Records to process:
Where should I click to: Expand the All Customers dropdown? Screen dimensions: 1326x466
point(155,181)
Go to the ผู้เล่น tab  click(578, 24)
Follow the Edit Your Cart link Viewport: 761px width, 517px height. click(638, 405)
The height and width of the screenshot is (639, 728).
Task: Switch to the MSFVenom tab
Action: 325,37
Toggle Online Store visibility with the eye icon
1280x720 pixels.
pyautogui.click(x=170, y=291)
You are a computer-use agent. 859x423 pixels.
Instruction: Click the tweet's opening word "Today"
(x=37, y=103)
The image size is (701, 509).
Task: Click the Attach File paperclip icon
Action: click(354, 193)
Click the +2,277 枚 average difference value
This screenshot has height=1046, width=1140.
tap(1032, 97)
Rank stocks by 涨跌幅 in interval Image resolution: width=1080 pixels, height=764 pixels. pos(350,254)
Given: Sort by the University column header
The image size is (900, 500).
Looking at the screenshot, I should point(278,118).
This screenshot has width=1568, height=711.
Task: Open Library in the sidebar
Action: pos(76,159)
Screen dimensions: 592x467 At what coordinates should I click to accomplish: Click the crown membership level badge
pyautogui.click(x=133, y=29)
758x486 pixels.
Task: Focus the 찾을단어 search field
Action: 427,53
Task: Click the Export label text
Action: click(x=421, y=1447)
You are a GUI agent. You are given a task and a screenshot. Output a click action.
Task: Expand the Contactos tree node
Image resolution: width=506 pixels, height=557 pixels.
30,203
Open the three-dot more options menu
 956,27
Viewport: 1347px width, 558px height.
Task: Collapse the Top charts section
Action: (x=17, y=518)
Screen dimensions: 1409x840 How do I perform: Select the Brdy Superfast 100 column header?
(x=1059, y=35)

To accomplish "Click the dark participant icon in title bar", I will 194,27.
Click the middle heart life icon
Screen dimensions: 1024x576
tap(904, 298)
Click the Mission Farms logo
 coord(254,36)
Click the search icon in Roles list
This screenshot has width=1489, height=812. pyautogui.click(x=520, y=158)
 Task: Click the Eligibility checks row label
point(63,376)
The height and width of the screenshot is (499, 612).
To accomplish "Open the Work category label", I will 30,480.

Work instructions:
Scan the listing above, and wherever a line holds the string "agent", copy that line.

Worked solution:
You are a computer-use agent. 859x423 pixels.
You are a GUI agent. You are given a task and a screenshot. Output a click action.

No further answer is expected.